I hold her tighter, one hand cradling the back of her head, the other gripping her waist, keeping her anchored to me. “You’re safe,” I murmur, voice steady even as my chest twists. “You’re safe. I’ve got you.”

She fights harder.

Her fingers dig into my shirt, nails scraping my skin through the fabric. She’s shaking so badly I can barely keep her still. Her breath comes in broken gasps, the kind that only happen when memory is ripping someone apart from the inside.

Then her eyes shoot open.

She looks at me like she doesn’t know where she is, like she’s still trapped in that room, like she’s still being held down. Panic carves itself across her face, raw and sharp, her chest heaving as she tries to pull away.

“Mara,” I whisper, tightening my hold. “Look at me.”

She does. Barely. Her eyes flicker, wild, terrified.

Then she smells me.

I watch the exact moment recognition hits her. Her muscles loosen. Her breathing slows. Her eyes soften.
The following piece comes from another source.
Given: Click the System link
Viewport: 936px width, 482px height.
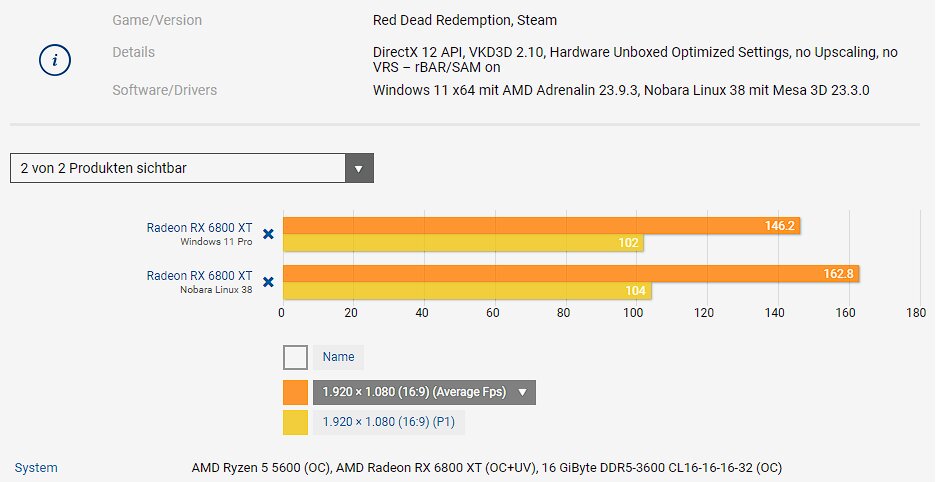Looking at the screenshot, I should click(36, 468).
Her hands stop shaking.

My scent washes over her, grounding her, pulling her out of the memory and back into the present. She clings to me, fingers curling into my shirt, not out of fear now but out of relief. Out of need.
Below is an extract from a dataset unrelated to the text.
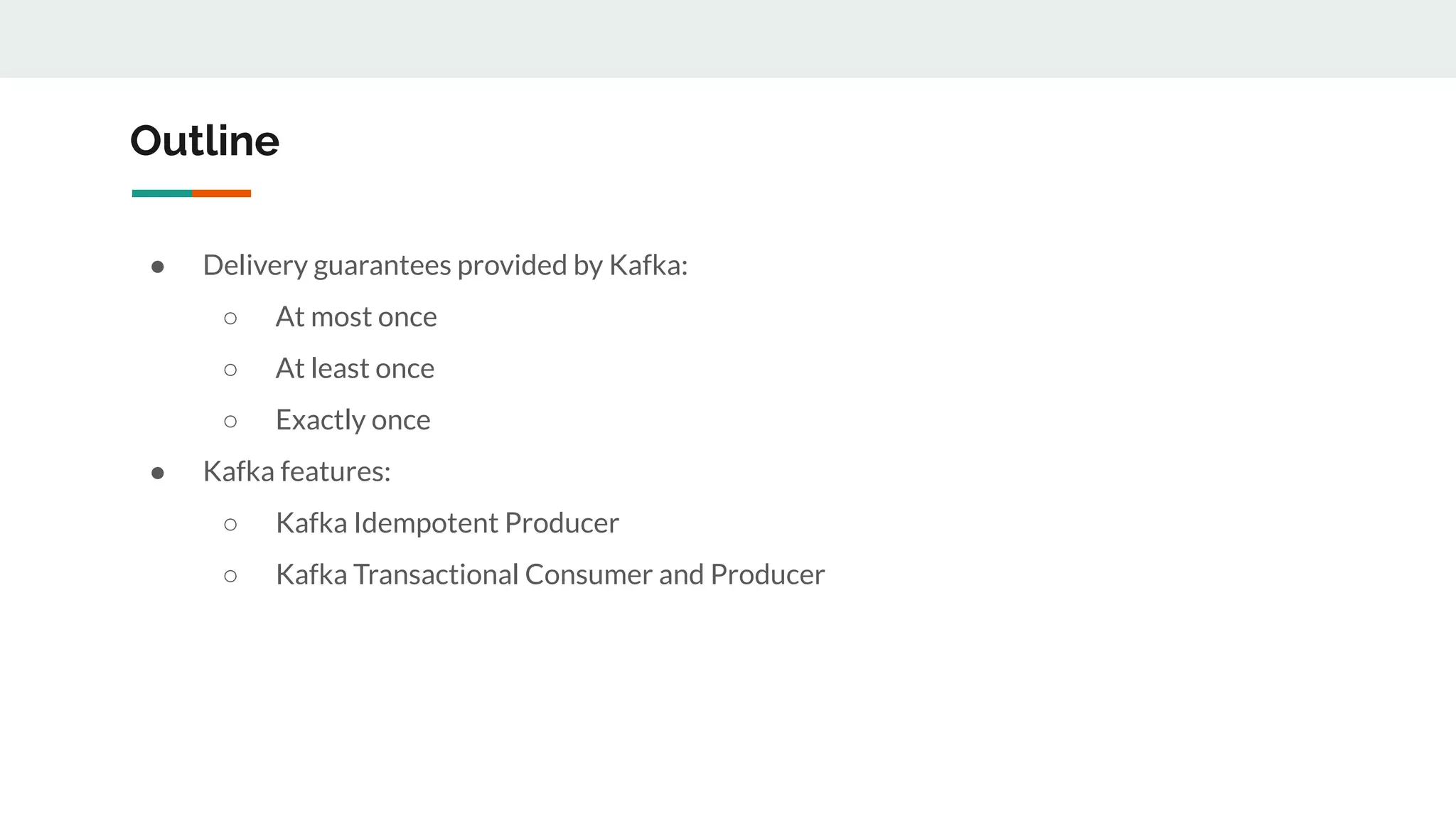1456x819 pixels.
Task: Click the bullet dot before 'Kafka features:'
Action: click(x=158, y=473)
She remembers. All of it. And she’s still reaching for me.

I brush my thumb along her cheek, wiping away the tears she hasn’t realized she shed. “You’re safe,” I whisper. “You’re here. No one is going to hurt you. Not while I’m breathing.”

Her breath catches, her forehead pressing into my chest as she tries to steady herself. She’s trembling, but she’s here. She’s awake. She’s with me.
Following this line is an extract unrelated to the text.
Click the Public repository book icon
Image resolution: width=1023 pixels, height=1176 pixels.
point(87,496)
She remembers. And she still chose me.

I hold her until her breathing evens out, until her fingers loosen, until the panic fades into exhaustion. She stays pressed against me, small and shaking, but present.

“I remember.”

Her voice is barely there, a fragile whisper pressed against my chest, but it hits me harder than any blow I’ve ever taken. My entire body goes still. A cold dread crawls up my spine, slow and merciless. She remembers. She remembers everything. And I don’t know if she’ll ever be the same again.

Her breath trembles against my skin. I tighten my hold around her, trying to steady her, trying to steady myself. She remembers. The room. The hands. The terror. The betrayal. The moment she broke. The moment I found her.

I open my mouth to speak, to say something, anything, but my phone lights up on the nightstand.

A single text.

From the number I’ve been waiting for, dreading, hunting.

I reach for it slowly, careful not to jostle her. The screen glows in the dark.

Unknown: We know, and we’re coming for her.You can’t save her this time.She’s coming home, where she belongs.

My blood turns to ice.

Home.

Where she belongs.

The words twist like a knife.

I stare at the message, my pulse pounding in my ears. They know she remembers. They know she’s awake. They know she’s mine. And they think they can take her back. They think they can drag her into that nightmare again. They think they can undo everything I’ve done to keep her safe.

She shifts in my arms, still trembling, still fragile, still trying to breathe through the memory that shattered her. I pull her closer, burying her against me, shielding her from a threat she doesn’t know is already at our door.

“I’ve got you,” I whisper into her hair, voice steady even as my chest tightens. “I’m not letting anyone take you.”

She doesn’t speak. She just clings to me, fingers curling into my shirt, her breath warm against my throat. She remembers. And she’s terrified. And she’s here. And she’s mine.

I look at the message again.

They’re coming.

Let them.

I tighten my hold around her, my jaw set, my pulse steadying into something cold and lethal.

They think they know what I’ll do.They think they know how far I’ll go.They think they know what she means to me.

They don’t.

I press a kiss to her forehead, slow and deliberate, my eyes never leaving the glowing screen.

If they want her back, they’ll have to go through me.

And I will burn their entire world before I let them touch her again.